The nonmaltreatment mistake to the AV by the SP was not maltreatment.

It was determined that neglect did not occur (failure by a person responsible for a child's care to supply a child with necessary food, clothing, shelter, health, medical, or other care required for the child's physical or mental health when reasonably able to do so. Failure to protect a child from conditions or actions that seriously endanger the child's physical or mental health when reasonably able to do so).

Pursuant to Minnesota Statutes, section 260E.35, subdivision 6, paragraph (b), the investigative data in this report will be maintained by the Department of Human Services for a period of five years.

Action Taken by Facility:

The facility completed an internal review and determined that policies and procedures were adequate but not followed when the SP failed to use the tools and procedure upon arrival at the gym. All staff persons were retrained on active supervision.

Action Taken by Department of Human Services, Office of Inspector General:

The SP was not determined as a perpetrator of maltreatment of the AV because the Department of Human Services found that the incident for which the SP was responsible met the criteria to be determined a nonmaltreatment mistake. The SP was notified by the Office of Inspector General that any future incident of possible neglect of an alleged victim for which the SP is responsible might not be considered a nonmaltreatment mistake.

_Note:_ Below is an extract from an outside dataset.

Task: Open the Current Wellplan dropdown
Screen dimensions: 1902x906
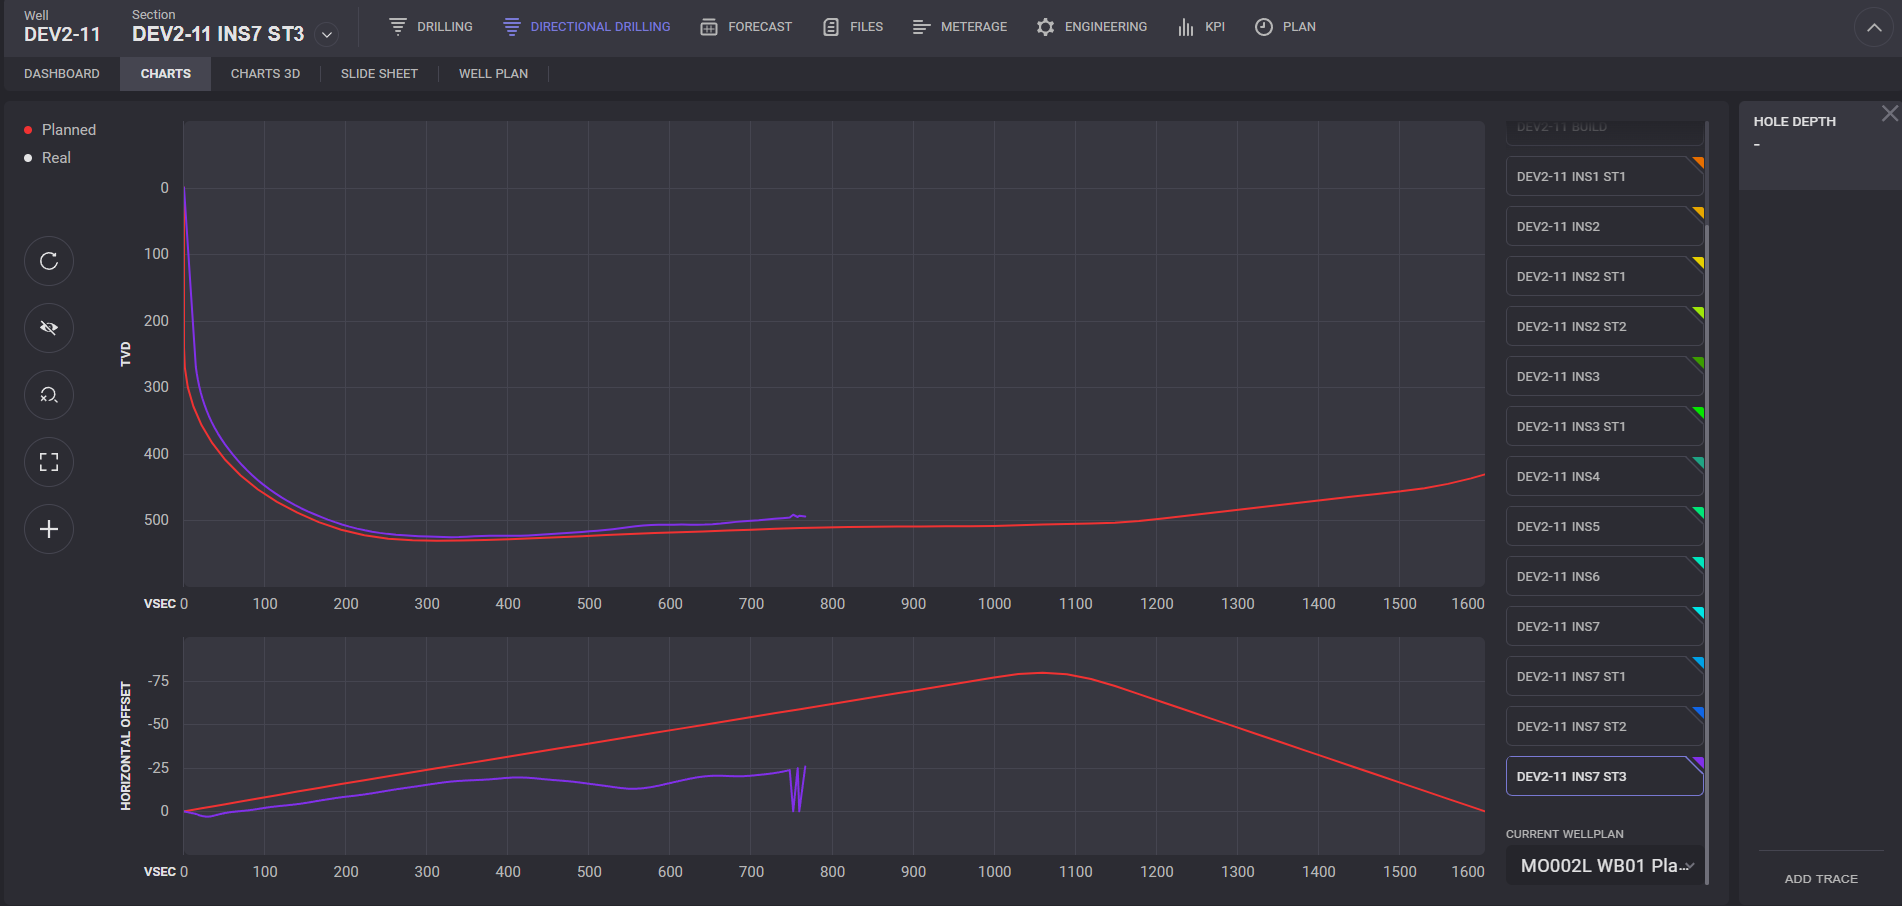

On October, 2, 2024, the facility was issued a Correction Order for the violation outlined in this report.

Certification:

The information collection procedures followed in this investigation were pursuant to Minnesota Statutes, section 260E.30, subdivision 6, paragraph (c). All individuals that are subjects of data in this investigation have the right to obtain private data on themselves which was collected, created, or maintained by the Department of Human Services.